# new experiance



## lefty107 (Aug 12, 2015)

Hi all, 
Spent the last 2 years away for the occasional week and most weekends in a renault auto sleeper (25 years old) but had all the right things in the right place, nice old girl but as we were both getting long in the tooth decided to upgrade. Purchased a 2000 hobby 600 in February. Have been away every weekend since. Got a few niggles like blind that has a damaged catch but on the whole very happy with the comfort and the drive. Going on a little trip down the Normandy beaches in a few weeks just for a week to try her on these foreigners roads as a precursor to a longer jaunt to Portugal. Never been abroad in one before but she is a left hooker so should be used to it. Any tips ?


----------



## iampatman (Aug 12, 2015)

Drive on the right 

Pat


----------



## RogerV (Aug 12, 2015)

iampatman said:


> Drive on the right



Damn, you beat me to it! :lol-053:


----------



## Wooie1958 (Aug 12, 2015)

Hi and :welcome:

You`ll be fine just don`t try and do too much and take it one day at a time.


----------



## trevskoda (Aug 12, 2015)

Make sure its gas tight.:lol-053::wave:


----------



## jeanette (Aug 12, 2015)

Hi and :welcome::camper:


----------



## Jimhunterj4 (Aug 13, 2015)

As trev said, or take a gas mask.
Enjoy your trip


----------



## phillybarbour (Aug 13, 2015)

Hi and welcome along to the site, France is an easy country to try just go enjoy.


----------



## essexcamper (Aug 13, 2015)

Don't eat yellow snow


----------



## slingshot2000 (Aug 13, 2015)

essexcamper said:


> Don't eat yellow snow



Yep, that's the one I give the most !


----------



## Sharon the Cat (Aug 13, 2015)

Pay particular attention when pulling out of car parks, fields etc.

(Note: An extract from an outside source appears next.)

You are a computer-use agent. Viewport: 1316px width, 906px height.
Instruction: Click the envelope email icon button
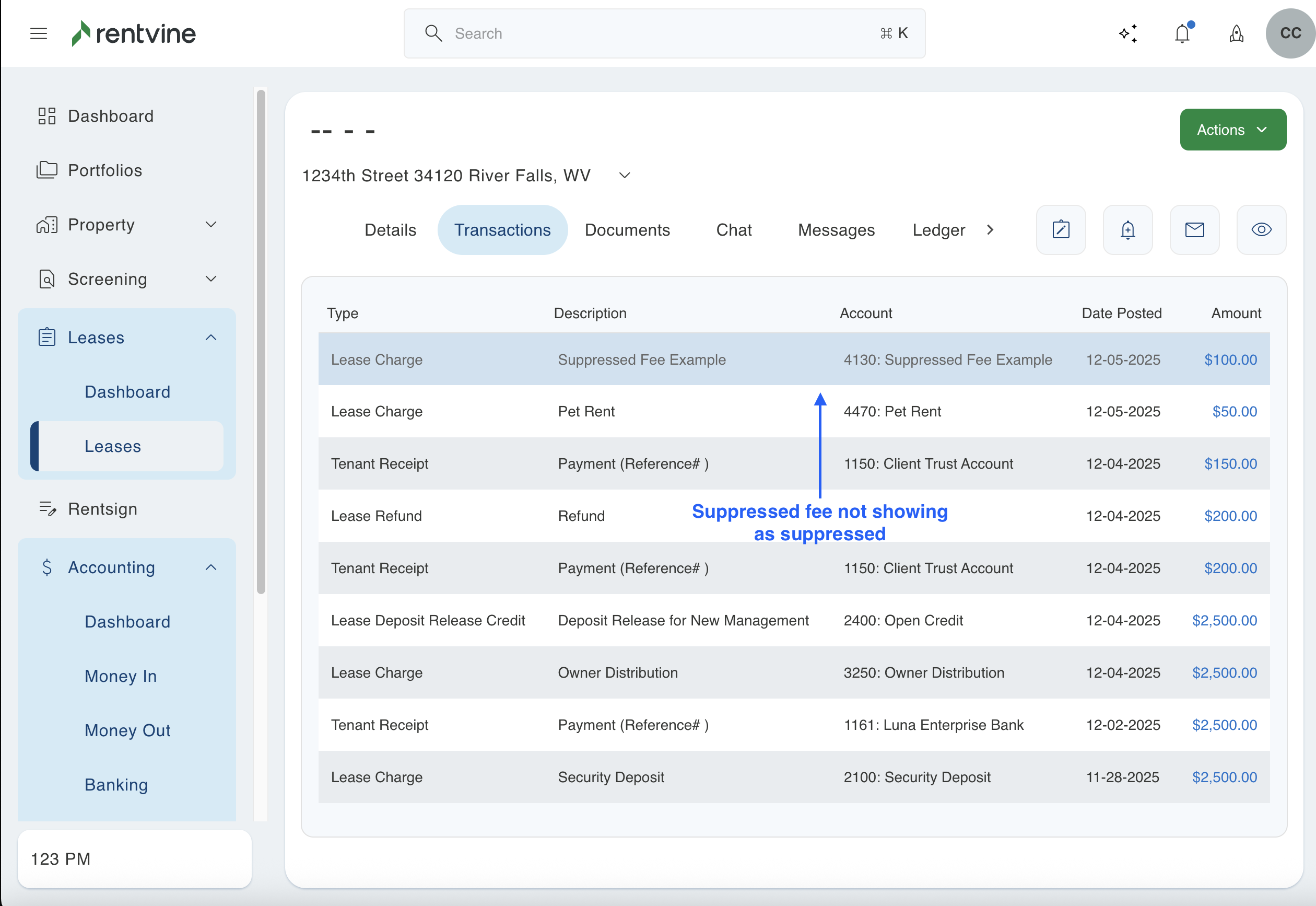coord(1195,230)
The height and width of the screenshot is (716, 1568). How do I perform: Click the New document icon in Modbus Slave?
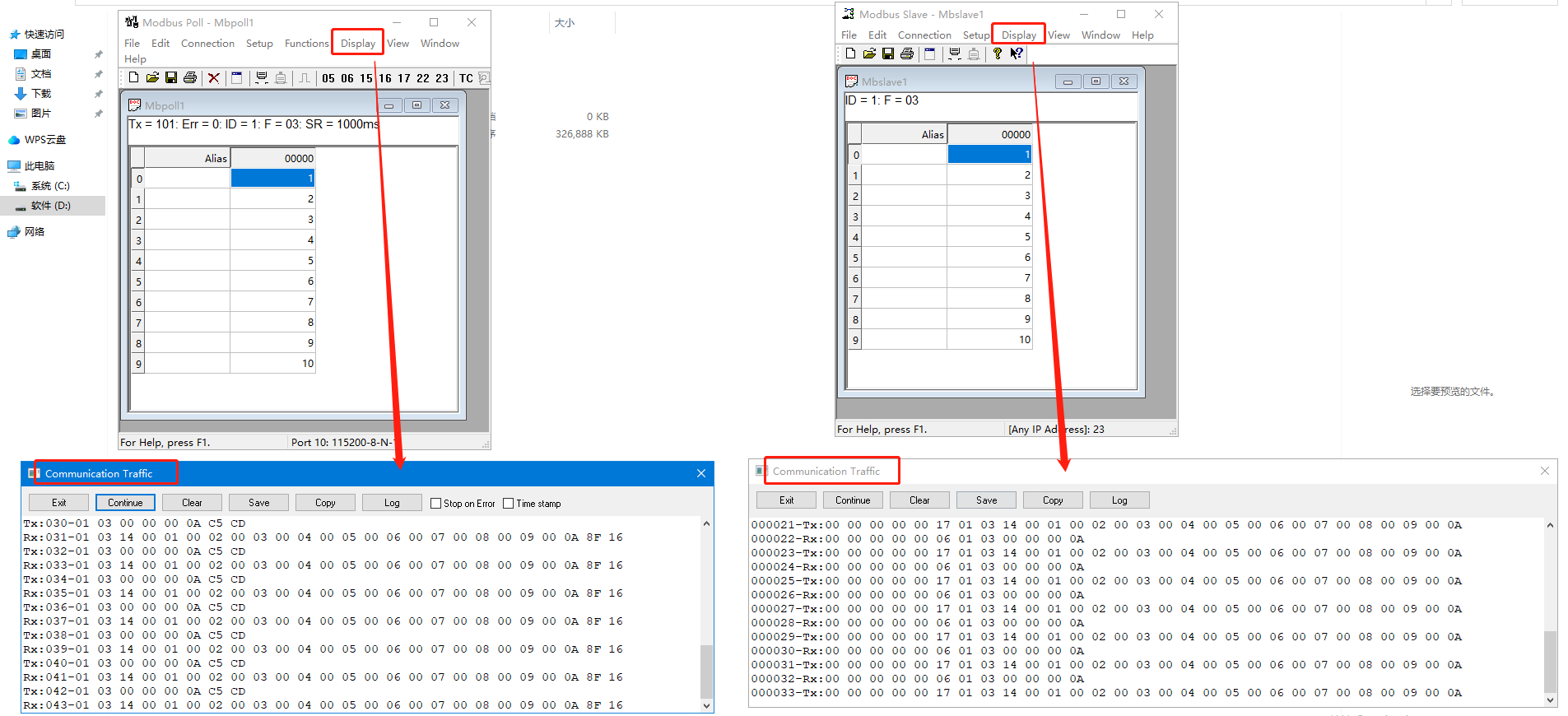(x=850, y=54)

If there is no other traffic around, this is the time you are likely to forget & drive on the wrong side of the road.
Croissants & baguettes make lots of crumbs.
Most importantly don't snap "Do you want to drive?!" when your passenger reminds you which side of the road you should be on.


----------



## Teutone (Aug 13, 2015)

Sharon the Cat said:


> Pay particular attention when pulling out of car parks, fields etc. If there is no other traffic around, this is the time you are likely to forget & drive on the wrong side of the road.
> Croissants & baguettes make lots of crumbs.
> Most importantly don't snap "Do you want to drive?!" when your passenger reminds you which side of the road you should be on.



that made me chuckle but all to right!
Even after 15 years of driving on the "wrong" side myself, I sometimes have to remind myself in situations as in your point 1.


----------



## RogerV (Aug 13, 2015)

If possible, don't go straight on to the motorway when getting off the ferry/train. Use the ordinary roads and acclimatise by "normal" driving.

I did this last year and found the change much easier to fix in my mind.


----------



## TJBi (Aug 13, 2015)

Sharon the Cat said:


> Pay particular attention when pulling out of car parks, fields etc. If there is no other traffic around, this is the time you are likely to forget & drive on the wrong side of the road.
> <snip>



With LHD, if you spend much time on the continent, the above is even more applicable after you return to the UK!  (I speak from experience.)

Ensure that you have the requisite official papers and items that you are required to have in your vehicle under French law and bear in mind that many speed limits are reduced when it rains (but for some reason the signs don't change  ).
http://www.theaa.com/motoring_advice/touring_tips/france-monaco.pdf may be a good place to start.


----------